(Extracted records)
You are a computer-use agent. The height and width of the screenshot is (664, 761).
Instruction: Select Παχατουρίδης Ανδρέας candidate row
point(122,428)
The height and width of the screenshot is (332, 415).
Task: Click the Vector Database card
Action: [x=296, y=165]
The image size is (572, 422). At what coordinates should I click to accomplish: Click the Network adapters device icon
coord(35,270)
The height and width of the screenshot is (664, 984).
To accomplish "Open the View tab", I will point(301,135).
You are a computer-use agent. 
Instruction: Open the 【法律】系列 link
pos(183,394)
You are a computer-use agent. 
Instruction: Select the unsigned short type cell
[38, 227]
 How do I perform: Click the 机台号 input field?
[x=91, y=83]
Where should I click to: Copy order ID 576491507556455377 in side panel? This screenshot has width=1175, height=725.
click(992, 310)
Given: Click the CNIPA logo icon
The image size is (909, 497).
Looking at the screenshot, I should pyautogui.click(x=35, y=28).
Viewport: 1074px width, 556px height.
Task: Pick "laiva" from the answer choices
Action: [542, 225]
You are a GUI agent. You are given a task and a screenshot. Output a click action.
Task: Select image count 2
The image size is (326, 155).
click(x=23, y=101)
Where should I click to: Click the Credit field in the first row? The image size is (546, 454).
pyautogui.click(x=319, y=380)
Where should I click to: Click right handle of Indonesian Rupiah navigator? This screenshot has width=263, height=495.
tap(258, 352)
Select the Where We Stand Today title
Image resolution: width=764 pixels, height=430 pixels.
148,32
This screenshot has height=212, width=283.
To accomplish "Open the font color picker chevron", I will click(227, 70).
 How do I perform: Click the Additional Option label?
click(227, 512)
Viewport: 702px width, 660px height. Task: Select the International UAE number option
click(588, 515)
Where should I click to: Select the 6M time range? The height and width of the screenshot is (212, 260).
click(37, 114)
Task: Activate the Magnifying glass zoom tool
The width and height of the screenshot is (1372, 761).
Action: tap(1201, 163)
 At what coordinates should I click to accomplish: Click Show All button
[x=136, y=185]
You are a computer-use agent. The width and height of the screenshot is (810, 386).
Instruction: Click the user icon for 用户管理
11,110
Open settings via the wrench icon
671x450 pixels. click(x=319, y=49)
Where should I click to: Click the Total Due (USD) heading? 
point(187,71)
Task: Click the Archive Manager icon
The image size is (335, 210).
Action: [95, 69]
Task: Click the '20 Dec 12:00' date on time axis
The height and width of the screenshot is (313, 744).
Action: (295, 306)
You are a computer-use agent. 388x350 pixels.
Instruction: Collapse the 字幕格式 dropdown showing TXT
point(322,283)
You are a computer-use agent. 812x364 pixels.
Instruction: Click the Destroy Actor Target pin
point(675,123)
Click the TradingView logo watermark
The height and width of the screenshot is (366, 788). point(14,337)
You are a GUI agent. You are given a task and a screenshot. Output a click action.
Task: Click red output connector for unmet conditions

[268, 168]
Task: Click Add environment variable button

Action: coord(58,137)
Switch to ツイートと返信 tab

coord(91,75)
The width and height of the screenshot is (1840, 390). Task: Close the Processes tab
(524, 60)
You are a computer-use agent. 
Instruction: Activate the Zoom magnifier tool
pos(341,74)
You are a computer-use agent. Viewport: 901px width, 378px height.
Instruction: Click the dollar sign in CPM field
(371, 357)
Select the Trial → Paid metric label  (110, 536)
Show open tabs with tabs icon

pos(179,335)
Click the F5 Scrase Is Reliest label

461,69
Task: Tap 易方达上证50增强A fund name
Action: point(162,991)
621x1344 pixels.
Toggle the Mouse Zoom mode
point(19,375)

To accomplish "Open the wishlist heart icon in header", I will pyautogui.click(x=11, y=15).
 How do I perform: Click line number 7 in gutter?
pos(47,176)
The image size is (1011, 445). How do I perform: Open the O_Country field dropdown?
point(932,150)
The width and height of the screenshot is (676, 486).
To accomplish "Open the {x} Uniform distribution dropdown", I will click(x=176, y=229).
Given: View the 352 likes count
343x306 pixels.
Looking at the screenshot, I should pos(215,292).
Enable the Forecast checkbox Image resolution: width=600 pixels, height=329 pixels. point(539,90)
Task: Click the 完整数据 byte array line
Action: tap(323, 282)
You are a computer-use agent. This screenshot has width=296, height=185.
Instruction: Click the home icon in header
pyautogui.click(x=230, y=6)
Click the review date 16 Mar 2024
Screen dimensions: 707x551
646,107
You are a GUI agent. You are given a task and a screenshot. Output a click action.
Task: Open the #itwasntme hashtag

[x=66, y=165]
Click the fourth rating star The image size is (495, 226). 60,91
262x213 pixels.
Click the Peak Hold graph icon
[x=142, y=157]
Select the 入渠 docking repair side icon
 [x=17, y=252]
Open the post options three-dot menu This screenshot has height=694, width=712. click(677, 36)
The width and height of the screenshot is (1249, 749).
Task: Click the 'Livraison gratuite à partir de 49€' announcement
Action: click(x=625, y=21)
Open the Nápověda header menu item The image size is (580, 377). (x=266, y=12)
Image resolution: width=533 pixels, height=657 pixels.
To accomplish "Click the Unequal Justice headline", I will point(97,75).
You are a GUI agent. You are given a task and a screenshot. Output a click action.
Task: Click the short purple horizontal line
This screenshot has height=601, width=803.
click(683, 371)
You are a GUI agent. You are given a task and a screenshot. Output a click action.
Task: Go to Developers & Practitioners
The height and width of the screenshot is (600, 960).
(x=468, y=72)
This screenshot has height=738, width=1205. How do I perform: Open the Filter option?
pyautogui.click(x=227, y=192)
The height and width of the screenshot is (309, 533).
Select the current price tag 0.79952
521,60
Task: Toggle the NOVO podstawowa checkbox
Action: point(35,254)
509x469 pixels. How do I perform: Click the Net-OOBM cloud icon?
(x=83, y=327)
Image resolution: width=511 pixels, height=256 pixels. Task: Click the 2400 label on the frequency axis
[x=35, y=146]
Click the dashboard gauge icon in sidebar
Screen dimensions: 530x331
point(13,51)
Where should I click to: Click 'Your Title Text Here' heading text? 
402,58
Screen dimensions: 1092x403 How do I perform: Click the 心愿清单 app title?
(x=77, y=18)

● **Task prompt**: Repeat, exactly and in full, the records shown above.

● **Output for this exercise**:
You are a computer-use agent. The height and width of the screenshot is (664, 761).
Instruction: Select Παχατουρίδης Ανδρέας candidate row
point(122,428)
The height and width of the screenshot is (332, 415).
Task: Click the Vector Database card
Action: [x=296, y=165]
The image size is (572, 422). At what coordinates should I click to accomplish: Click the Network adapters device icon
coord(35,270)
The height and width of the screenshot is (664, 984).
To accomplish "Open the View tab", I will point(301,135).
You are a computer-use agent. 
Instruction: Open the 【法律】系列 link
pos(183,394)
You are a computer-use agent. 
Instruction: Select the unsigned short type cell
[38, 227]
 How do I perform: Click the 机台号 input field?
[x=91, y=83]
Where should I click to: Copy order ID 576491507556455377 in side panel? This screenshot has width=1175, height=725.
click(992, 310)
Given: Click the CNIPA logo icon
The image size is (909, 497).
Looking at the screenshot, I should pyautogui.click(x=35, y=28).
Viewport: 1074px width, 556px height.
Task: Pick "laiva" from the answer choices
Action: [542, 225]
You are a GUI agent. You are given a task and a screenshot. Output a click action.
Task: Select image count 2
The image size is (326, 155).
click(x=23, y=101)
Where should I click to: Click the Credit field in the first row? The image size is (546, 454).
pyautogui.click(x=319, y=380)
Where should I click to: Click right handle of Indonesian Rupiah navigator? This screenshot has width=263, height=495.
tap(258, 352)
Select the Where We Stand Today title
Image resolution: width=764 pixels, height=430 pixels.
148,32
This screenshot has height=212, width=283.
To accomplish "Open the font color picker chevron", I will click(227, 70).
 How do I perform: Click the Additional Option label?
click(227, 512)
Viewport: 702px width, 660px height. Task: Select the International UAE number option
click(588, 515)
Where should I click to: Select the 6M time range? The height and width of the screenshot is (212, 260).
click(37, 114)
Task: Activate the Magnifying glass zoom tool
The width and height of the screenshot is (1372, 761).
Action: tap(1201, 163)
 At what coordinates should I click to accomplish: Click Show All button
[x=136, y=185]
You are a computer-use agent. The width and height of the screenshot is (810, 386).
Instruction: Click the user icon for 用户管理
11,110
Open settings via the wrench icon
671x450 pixels. click(x=319, y=49)
Where should I click to: Click the Total Due (USD) heading? 
point(187,71)
Task: Click the Archive Manager icon
The image size is (335, 210).
Action: [95, 69]
Task: Click the '20 Dec 12:00' date on time axis
The height and width of the screenshot is (313, 744).
Action: (295, 306)
You are a computer-use agent. 388x350 pixels.
Instruction: Collapse the 字幕格式 dropdown showing TXT
point(322,283)
You are a computer-use agent. 812x364 pixels.
Instruction: Click the Destroy Actor Target pin
point(675,123)
Click the TradingView logo watermark
The height and width of the screenshot is (366, 788). point(14,337)
You are a GUI agent. You are given a task and a screenshot. Output a click action.
Task: Click red output connector for unmet conditions

[268, 168]
Task: Click Add environment variable button

Action: coord(58,137)
Switch to ツイートと返信 tab

coord(91,75)
The width and height of the screenshot is (1840, 390). Task: Close the Processes tab
(524, 60)
You are a computer-use agent. 
Instruction: Activate the Zoom magnifier tool
pos(341,74)
You are a computer-use agent. Viewport: 901px width, 378px height.
Instruction: Click the dollar sign in CPM field
(371, 357)
Select the Trial → Paid metric label  (110, 536)
Show open tabs with tabs icon

pos(179,335)
Click the F5 Scrase Is Reliest label

461,69
Task: Tap 易方达上证50增强A fund name
Action: point(162,991)
621x1344 pixels.
Toggle the Mouse Zoom mode
point(19,375)

To accomplish "Open the wishlist heart icon in header", I will pyautogui.click(x=11, y=15).
 How do I perform: Click line number 7 in gutter?
pos(47,176)
The image size is (1011, 445). How do I perform: Open the O_Country field dropdown?
point(932,150)
The width and height of the screenshot is (676, 486).
To accomplish "Open the {x} Uniform distribution dropdown", I will click(x=176, y=229).
Given: View the 352 likes count
343x306 pixels.
Looking at the screenshot, I should pos(215,292).
Enable the Forecast checkbox Image resolution: width=600 pixels, height=329 pixels. point(539,90)
Task: Click the 完整数据 byte array line
Action: tap(323, 282)
You are a computer-use agent. This screenshot has width=296, height=185.
Instruction: Click the home icon in header
pyautogui.click(x=230, y=6)
Click the review date 16 Mar 2024
Screen dimensions: 707x551
646,107
You are a GUI agent. You are given a task and a screenshot. Output a click action.
Task: Open the #itwasntme hashtag

[x=66, y=165]
Click the fourth rating star The image size is (495, 226). 60,91
262x213 pixels.
Click the Peak Hold graph icon
[x=142, y=157]
Select the 入渠 docking repair side icon
 [x=17, y=252]
Open the post options three-dot menu This screenshot has height=694, width=712. click(677, 36)
The width and height of the screenshot is (1249, 749).
Task: Click the 'Livraison gratuite à partir de 49€' announcement
Action: click(x=625, y=21)
Open the Nápověda header menu item The image size is (580, 377). (x=266, y=12)
Image resolution: width=533 pixels, height=657 pixels.
To accomplish "Click the Unequal Justice headline", I will point(97,75).
You are a GUI agent. You are given a task and a screenshot. Output a click action.
Task: Click the short purple horizontal line
This screenshot has height=601, width=803.
click(683, 371)
You are a GUI agent. You are given a task and a screenshot. Output a click action.
Task: Go to Developers & Practitioners
The height and width of the screenshot is (600, 960).
(x=468, y=72)
This screenshot has height=738, width=1205. How do I perform: Open the Filter option?
pyautogui.click(x=227, y=192)
The height and width of the screenshot is (309, 533).
Select the current price tag 0.79952
521,60
Task: Toggle the NOVO podstawowa checkbox
Action: point(35,254)
509x469 pixels. How do I perform: Click the Net-OOBM cloud icon?
(x=83, y=327)
Image resolution: width=511 pixels, height=256 pixels. Task: Click the 2400 label on the frequency axis
[x=35, y=146]
Click the dashboard gauge icon in sidebar
Screen dimensions: 530x331
point(13,51)
Where should I click to: Click 'Your Title Text Here' heading text? 
402,58
Screen dimensions: 1092x403 How do I perform: Click the 心愿清单 app title?
(x=77, y=18)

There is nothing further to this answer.